Combined Use of Oral-Motor Therapy and Behavioral Techniques
Successful eating requires effective oral-motor patterns. The behavior analyst can be instrumental in assisting members of other disciplines in teaching children these skills. Because behavior analysts are skilled in task analyses, they can also help members of the other disciplines task analyze their interventions and learn to look for and document specific responses that they expect from each procedure (see Kumin et al., 2001 for example of task analysis of oral-motor treatment). Perhaps an ideal avenue for future investigation is combining the best of both approaches together to maximize the child’s benefit from systematic, gradual steps with clear instruction and consequences in the context of meaningful oralmotor facilitation and therapy (Bailey & Angell, 2005). Peterson and Ottenbacher (1986) demonstrated this combined approach in teaching lip closure to three children with mental retardation.

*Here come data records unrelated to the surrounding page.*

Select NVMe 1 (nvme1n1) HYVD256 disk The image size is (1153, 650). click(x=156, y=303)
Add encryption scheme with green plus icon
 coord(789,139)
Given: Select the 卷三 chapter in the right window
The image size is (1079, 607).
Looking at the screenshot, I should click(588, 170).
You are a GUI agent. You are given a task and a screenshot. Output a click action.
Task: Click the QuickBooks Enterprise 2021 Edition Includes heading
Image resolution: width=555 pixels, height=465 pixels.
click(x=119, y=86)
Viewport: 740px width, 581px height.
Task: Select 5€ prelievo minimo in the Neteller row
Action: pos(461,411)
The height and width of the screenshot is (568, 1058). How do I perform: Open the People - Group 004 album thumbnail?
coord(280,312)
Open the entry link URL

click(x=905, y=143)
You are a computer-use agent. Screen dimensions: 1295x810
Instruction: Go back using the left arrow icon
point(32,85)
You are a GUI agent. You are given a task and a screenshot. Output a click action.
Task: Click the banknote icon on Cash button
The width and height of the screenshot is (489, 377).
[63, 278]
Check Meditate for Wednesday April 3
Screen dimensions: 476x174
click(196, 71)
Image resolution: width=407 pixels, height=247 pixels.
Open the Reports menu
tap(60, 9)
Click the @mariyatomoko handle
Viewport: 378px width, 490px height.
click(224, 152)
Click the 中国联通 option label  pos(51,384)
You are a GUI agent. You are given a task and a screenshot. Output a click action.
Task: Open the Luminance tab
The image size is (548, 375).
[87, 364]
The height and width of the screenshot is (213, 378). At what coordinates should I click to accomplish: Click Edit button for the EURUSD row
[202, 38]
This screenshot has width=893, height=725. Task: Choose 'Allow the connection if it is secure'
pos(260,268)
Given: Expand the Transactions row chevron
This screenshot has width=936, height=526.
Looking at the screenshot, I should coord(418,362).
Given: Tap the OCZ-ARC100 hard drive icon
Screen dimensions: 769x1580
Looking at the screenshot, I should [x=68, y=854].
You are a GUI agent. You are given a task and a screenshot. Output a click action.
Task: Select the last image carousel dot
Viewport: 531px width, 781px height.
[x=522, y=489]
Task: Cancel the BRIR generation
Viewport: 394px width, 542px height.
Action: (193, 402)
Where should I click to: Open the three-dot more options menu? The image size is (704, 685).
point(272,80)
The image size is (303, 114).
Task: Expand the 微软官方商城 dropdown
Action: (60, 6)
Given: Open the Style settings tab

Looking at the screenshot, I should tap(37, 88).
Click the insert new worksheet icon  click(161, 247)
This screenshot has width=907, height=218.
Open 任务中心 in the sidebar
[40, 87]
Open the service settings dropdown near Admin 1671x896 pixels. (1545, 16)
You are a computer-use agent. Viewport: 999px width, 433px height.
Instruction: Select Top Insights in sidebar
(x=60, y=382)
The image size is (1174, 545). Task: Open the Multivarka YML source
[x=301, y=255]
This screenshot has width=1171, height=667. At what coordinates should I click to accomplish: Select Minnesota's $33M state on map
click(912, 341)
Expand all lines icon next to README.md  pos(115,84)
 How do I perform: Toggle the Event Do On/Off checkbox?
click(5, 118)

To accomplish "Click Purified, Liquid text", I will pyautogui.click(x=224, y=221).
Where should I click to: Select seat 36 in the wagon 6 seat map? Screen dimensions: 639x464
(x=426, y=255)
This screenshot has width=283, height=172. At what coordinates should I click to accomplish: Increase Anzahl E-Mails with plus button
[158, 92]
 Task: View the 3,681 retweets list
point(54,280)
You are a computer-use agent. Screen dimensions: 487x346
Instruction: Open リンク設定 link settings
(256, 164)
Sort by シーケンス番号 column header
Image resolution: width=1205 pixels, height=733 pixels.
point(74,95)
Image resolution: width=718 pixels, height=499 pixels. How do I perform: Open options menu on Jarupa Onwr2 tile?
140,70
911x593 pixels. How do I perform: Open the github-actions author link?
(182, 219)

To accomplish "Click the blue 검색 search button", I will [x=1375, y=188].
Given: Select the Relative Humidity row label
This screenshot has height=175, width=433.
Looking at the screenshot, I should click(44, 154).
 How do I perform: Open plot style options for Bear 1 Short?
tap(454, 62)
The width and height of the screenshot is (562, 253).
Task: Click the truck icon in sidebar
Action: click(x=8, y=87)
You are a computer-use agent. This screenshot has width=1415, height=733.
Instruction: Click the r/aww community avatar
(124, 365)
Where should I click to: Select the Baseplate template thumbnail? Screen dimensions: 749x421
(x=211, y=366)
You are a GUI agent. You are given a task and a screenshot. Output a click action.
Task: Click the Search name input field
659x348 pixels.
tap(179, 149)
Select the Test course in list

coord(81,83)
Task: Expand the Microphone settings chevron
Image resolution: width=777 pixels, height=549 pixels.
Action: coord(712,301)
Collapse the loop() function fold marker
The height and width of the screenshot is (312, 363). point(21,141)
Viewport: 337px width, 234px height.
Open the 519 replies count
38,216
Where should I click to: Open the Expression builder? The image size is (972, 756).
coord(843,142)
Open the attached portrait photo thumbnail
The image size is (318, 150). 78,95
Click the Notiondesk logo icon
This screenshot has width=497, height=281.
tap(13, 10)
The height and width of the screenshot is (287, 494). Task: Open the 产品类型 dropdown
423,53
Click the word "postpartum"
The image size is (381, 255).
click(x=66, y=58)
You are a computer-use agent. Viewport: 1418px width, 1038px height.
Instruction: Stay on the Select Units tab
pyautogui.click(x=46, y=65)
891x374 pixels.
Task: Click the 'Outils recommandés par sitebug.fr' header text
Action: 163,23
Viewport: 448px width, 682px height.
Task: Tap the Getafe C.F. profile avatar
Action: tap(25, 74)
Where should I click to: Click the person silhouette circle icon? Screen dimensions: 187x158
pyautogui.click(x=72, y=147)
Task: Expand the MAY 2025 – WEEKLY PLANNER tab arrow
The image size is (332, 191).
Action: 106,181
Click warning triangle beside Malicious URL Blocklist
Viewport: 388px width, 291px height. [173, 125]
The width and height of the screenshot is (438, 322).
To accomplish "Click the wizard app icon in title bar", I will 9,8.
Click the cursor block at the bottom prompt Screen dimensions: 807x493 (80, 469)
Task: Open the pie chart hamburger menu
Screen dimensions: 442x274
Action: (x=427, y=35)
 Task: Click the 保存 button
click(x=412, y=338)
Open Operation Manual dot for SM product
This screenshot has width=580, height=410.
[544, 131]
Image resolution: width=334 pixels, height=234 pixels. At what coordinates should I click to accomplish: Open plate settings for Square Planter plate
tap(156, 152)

Children requiring early, intensive intervention often have complex feeding and swallowing issues that requires a team approach in order to fully evaluate and treat the underlying issues. Low tone, abnormal sensory processing, altered postural alignment and movement patterns are often present in these populations. These issues place them at risk for having abnormal postural alignment of the pelvis, trunk, shoulder girdle, which leads to a forward head posture. This alters the biomechanics of breathing and swallowing and the corresponding sensory input. With altered sensory perception the child may have difficulty motor planning postural alignment and control for acquisition and mastery of feeding and swallowing behaviors. Once medical stability and postural alignment have been obtained, oral stimulation can be an effective adjunct to feeding treatment. Oral stimulation should provide the child with the necessary sensory and movement input to adequately prepare the child for controlled practice with food. The use of varying foods in multiple therapeutic practice situations a day is the key to increasing the frequency of positive practice and thus increasing the acceptance of variety and volume of foods consumed in children exhibiting oral-motor difficulties.